Provided data
= Beginning of Section =

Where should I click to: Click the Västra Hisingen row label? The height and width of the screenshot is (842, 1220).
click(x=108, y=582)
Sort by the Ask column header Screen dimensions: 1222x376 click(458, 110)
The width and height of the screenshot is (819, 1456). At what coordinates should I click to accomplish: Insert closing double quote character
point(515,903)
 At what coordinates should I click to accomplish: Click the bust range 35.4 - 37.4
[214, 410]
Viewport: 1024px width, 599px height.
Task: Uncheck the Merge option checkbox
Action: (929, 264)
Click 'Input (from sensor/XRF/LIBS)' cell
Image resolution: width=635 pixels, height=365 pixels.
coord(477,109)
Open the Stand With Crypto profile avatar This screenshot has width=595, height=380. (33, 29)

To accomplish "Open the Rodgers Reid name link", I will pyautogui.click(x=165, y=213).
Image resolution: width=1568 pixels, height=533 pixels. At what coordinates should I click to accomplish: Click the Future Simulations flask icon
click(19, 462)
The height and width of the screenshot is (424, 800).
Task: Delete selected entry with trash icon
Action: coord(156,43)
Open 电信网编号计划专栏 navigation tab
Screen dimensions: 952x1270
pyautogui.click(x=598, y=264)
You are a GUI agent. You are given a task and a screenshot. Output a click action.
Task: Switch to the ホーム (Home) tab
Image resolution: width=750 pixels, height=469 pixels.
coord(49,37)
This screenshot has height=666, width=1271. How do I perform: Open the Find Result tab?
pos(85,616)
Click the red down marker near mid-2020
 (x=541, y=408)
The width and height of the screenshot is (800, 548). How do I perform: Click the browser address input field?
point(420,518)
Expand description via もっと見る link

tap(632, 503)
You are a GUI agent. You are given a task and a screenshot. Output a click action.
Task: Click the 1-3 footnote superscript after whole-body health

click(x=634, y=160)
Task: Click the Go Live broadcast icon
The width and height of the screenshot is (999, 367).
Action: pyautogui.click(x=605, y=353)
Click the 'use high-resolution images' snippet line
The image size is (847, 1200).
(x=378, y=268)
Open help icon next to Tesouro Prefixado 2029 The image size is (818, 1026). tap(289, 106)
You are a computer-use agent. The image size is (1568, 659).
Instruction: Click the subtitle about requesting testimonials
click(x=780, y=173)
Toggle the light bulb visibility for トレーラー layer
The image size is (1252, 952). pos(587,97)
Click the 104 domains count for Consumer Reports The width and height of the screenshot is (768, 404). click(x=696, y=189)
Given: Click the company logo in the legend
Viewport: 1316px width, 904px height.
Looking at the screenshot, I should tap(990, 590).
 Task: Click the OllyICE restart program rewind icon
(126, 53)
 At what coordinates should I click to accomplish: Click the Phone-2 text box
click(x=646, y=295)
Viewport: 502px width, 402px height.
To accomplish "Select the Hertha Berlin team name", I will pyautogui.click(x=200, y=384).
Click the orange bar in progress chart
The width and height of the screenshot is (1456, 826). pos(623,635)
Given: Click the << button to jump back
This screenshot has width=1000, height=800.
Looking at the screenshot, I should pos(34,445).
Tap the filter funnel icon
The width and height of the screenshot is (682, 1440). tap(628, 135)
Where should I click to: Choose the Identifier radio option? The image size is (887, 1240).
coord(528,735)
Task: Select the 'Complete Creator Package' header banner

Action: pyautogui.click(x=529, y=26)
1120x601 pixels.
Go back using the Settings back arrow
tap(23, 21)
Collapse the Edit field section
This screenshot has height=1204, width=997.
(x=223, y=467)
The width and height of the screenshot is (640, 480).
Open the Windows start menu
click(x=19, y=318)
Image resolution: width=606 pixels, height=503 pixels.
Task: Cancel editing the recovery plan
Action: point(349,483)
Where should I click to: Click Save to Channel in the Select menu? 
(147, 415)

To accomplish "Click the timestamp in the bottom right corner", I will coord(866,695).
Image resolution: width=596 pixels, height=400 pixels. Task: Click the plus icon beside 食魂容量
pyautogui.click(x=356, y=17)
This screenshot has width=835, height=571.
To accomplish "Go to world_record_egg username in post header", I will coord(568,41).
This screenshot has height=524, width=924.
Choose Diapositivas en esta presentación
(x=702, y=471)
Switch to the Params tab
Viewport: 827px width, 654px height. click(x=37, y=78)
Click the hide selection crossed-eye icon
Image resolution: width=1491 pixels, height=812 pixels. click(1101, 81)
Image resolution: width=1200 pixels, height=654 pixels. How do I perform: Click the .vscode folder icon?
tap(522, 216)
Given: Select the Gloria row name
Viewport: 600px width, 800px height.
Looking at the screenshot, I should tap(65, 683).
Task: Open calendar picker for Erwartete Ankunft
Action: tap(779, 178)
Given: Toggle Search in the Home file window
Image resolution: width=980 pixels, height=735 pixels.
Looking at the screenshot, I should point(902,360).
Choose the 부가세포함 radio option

= End of Section =

Exercise prompt
Your task for the entries above: copy exactly the span starting with the line with "Viewport: 502px width, 402px height." and going on through the line with "Given: Click the << button to jump back", both lines included, and nothing else.

Solution to this exercise
Viewport: 502px width, 402px height.
To accomplish "Select the Hertha Berlin team name", I will pyautogui.click(x=200, y=384).
Click the orange bar in progress chart
The width and height of the screenshot is (1456, 826). pos(623,635)
Given: Click the << button to jump back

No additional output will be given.